How generic kind specification permits highly effective static evaluation and runtime validation
As instruments for Python kind annotations (or hints) have developed, extra advanced information buildings will be typed, bettering maintainability and static evaluation. Arrays and DataFrames, as advanced containers, have solely not too long ago supported full kind annotations in Python. NumPy 1.22 launched generic specification of arrays and dtypes. Constructing on NumPy’s basis, StaticFrame 2.0 launched full kind specification of DataFrames, using NumPy primitives and variadic generics. This text demonstrates sensible approaches to completely type-hinting arrays and DataFrames, and reveals how the identical annotations can enhance code high quality with each static evaluation and runtime validation.
StaticFrame is an open-source DataFrame library of which I’m an creator.
Sort hints (see PEP 484) enhance code high quality in a variety of methods. As an alternative of utilizing variable names or feedback to speak varieties, Python-object-based kind annotations present maintainable and expressive instruments for kind specification. These kind annotations will be examined with kind checkers resembling mypy or pyright, rapidly discovering potential bugs with out executing code.
The identical annotations can be utilized for runtime validation. Whereas reliance on duck-typing over runtime validation is widespread in Python, runtime validation is extra usually wanted with advanced information buildings resembling arrays and DataFrames. For instance, an interface anticipating a DataFrame argument, if given a Sequence, won’t want express validation as utilization of the improper kind will possible elevate. Nevertheless, an interface anticipating a 2D array of floats, if given an array of Booleans, may profit from validation as utilization of the improper kind might not elevate.
Many vital typing utilities are solely obtainable with the most-recent variations of Python. Luckily, the typing-extensions bundle back-ports commonplace library utilities for older variations of Python. A associated problem is that kind checkers can take time to implement full help for brand new options: most of the examples proven right here require at the least mypy 1.9.0.
With out kind annotations, a Python perform signature offers no indication of the anticipated varieties. For instance, the perform beneath may take and return any varieties:
def process0(v, q): … # no kind data
By including kind annotations, the signature informs readers of the anticipated varieties. With fashionable Python, user-defined and built-in lessons can be utilized to specify varieties, with further assets (resembling Any, Iterator, solid(), and Annotated) present in the usual library typing module. For instance, the interface beneath improves the one above by making anticipated varieties express:
def process0(v: int, q: bool) -> checklist[float]: …
When used with a sort checker like mypy, code that violates the specs of the sort annotations will elevate an error throughout static evaluation (proven as feedback, beneath). For instance, offering an integer when a Boolean is required is an error:
x = process0(v=5, q=20)# tp.py: error: Argument “q” to “process0″# has incompatible kind “int”; anticipated “bool” [arg-type]
Static evaluation can solely validate statically outlined varieties. The total vary of runtime inputs and outputs is commonly extra various, suggesting some type of runtime validation. The very best of each worlds is feasible by reusing kind annotations for runtime validation. Whereas there are libraries that do that (e.g., typeguard and beartype), StaticFrame presents CallGuard, a device specialised for complete array and DataFrame type-annotation validation.
A Python decorator is good for leveraging annotations for runtime validation. CallGuard presents two decorators: @CallGuard.test, which raises an informative Exception on error, or @CallGuard.warn, which points a warning.

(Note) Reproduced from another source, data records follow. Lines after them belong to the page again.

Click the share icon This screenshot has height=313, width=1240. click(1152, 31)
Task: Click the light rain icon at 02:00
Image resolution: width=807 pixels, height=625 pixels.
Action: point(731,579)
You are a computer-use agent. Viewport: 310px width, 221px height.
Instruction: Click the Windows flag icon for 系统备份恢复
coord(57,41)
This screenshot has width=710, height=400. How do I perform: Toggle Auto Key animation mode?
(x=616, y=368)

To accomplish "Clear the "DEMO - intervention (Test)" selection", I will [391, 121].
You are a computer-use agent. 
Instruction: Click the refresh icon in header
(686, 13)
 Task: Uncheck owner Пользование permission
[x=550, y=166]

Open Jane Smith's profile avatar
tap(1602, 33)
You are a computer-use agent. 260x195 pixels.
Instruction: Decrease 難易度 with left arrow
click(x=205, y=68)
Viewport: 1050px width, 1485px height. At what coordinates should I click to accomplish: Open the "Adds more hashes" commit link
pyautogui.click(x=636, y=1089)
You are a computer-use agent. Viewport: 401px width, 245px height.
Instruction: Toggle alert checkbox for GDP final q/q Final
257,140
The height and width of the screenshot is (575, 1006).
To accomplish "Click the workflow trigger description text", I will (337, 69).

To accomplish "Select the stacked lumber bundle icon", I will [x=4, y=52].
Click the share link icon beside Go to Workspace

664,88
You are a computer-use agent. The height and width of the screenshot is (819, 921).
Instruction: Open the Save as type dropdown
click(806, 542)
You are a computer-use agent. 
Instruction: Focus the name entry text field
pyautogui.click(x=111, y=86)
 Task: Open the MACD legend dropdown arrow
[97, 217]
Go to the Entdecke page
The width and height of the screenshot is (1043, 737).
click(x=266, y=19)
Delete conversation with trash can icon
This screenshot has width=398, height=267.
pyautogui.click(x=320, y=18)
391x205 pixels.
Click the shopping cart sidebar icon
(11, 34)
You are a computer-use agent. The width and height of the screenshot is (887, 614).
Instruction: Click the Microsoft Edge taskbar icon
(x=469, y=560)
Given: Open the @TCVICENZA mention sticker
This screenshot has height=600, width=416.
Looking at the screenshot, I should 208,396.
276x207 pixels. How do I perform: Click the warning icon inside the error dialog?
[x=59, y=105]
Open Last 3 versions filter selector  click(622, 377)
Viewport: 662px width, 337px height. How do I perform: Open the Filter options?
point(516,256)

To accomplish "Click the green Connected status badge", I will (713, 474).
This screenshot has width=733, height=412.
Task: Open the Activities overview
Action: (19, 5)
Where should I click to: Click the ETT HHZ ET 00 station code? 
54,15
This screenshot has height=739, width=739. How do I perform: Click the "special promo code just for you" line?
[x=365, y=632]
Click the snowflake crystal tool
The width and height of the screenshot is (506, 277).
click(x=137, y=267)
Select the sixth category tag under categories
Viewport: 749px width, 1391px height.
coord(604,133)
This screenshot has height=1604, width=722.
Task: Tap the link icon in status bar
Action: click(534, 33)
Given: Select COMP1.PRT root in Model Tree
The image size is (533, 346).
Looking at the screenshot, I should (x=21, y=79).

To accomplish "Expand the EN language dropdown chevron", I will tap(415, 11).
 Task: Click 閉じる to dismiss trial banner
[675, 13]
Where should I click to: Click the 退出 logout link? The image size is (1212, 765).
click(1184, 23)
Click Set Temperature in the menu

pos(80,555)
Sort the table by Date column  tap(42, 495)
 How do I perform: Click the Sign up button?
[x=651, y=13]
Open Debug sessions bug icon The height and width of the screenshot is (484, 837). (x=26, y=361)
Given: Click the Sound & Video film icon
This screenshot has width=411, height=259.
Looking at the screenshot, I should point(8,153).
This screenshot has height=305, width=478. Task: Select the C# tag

Additional extending the process0 perform above with @CallGuard.test, the identical kind annotations can be utilized to boost an Exception (proven once more as feedback) when runtime objects violate the necessities of the sort annotations:
import static_frame as sf
@sf.CallGuard.checkdef process0(v: int, q: bool) -> checklist[float]:return [x * (0.5 if q else 0.25) for x in range(v)]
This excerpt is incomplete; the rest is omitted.